From the data below, copy each line that includes the word "computer".

**Saved entries**

__________________________________________________

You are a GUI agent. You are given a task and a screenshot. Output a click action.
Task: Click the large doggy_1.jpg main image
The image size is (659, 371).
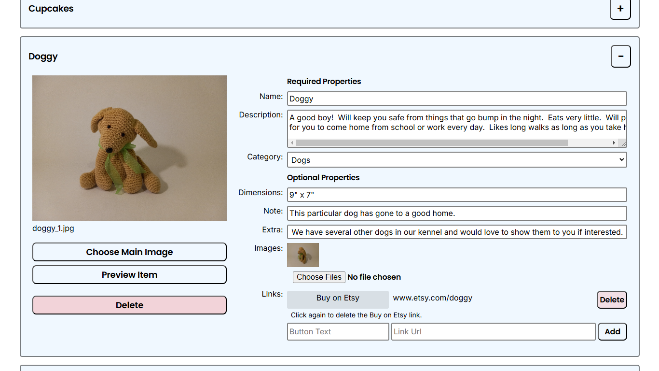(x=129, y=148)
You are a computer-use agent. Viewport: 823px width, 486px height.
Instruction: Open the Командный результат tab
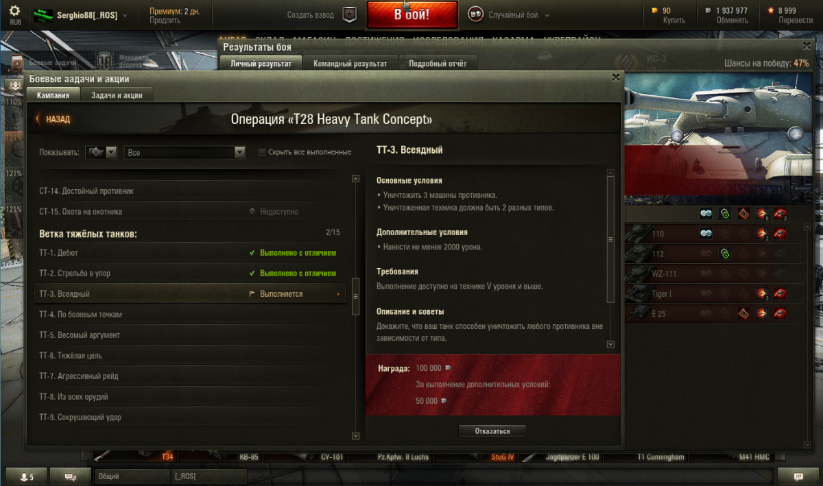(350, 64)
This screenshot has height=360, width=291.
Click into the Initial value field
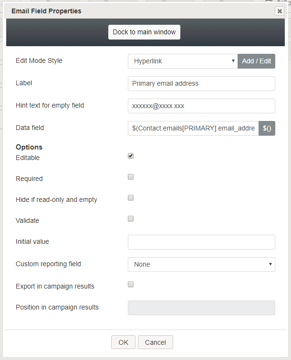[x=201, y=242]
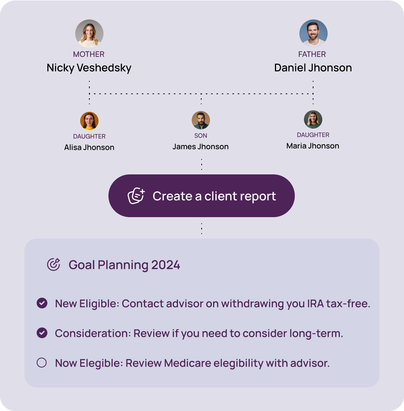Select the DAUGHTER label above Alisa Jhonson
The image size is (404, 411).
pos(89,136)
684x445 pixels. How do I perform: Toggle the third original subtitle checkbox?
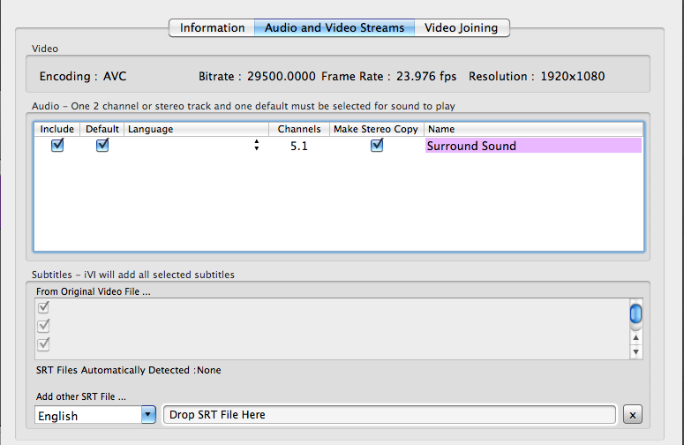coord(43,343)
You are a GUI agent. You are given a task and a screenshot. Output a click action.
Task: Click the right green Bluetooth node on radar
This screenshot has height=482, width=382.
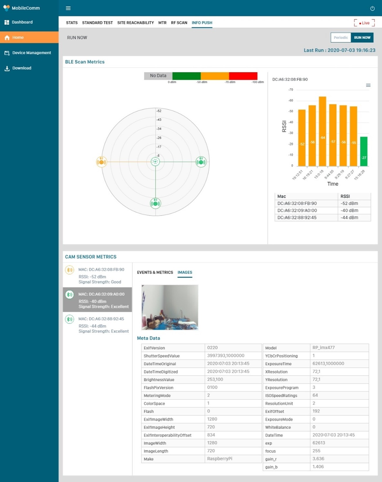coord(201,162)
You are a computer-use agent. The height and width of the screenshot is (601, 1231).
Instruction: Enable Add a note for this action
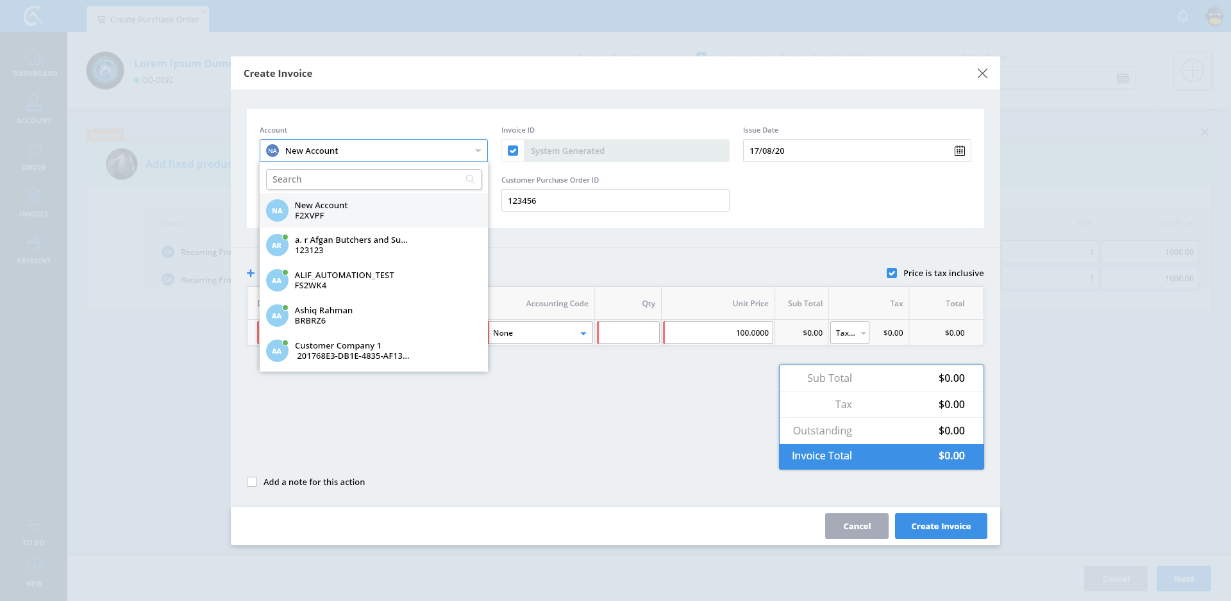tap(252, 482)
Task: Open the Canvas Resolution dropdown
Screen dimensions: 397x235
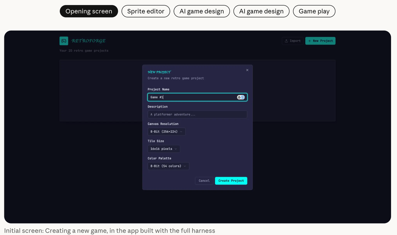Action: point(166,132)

__________________________________________________

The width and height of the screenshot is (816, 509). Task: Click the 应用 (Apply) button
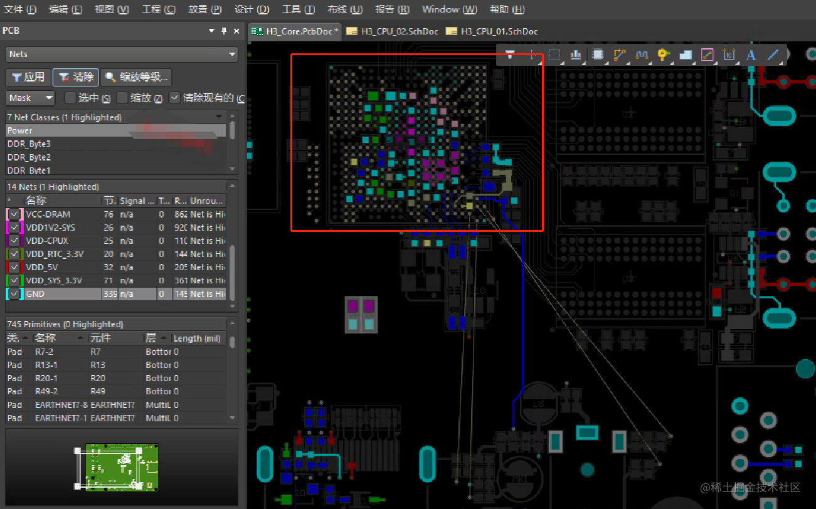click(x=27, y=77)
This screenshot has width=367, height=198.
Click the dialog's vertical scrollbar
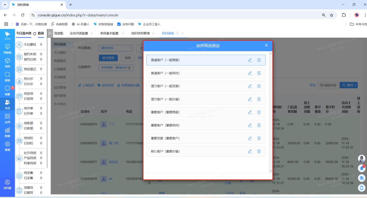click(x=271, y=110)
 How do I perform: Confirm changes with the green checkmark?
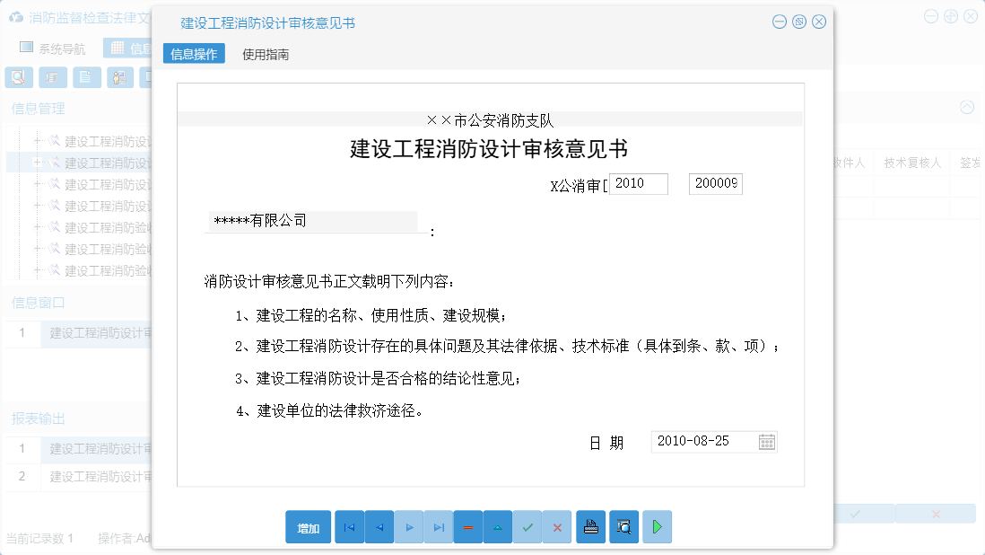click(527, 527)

__________________________________________________

**Answer section**
You are a computer-use agent. Viewport: 823px width, 486px height.
You are a computer-use agent. The height and width of the screenshot is (601, 1231).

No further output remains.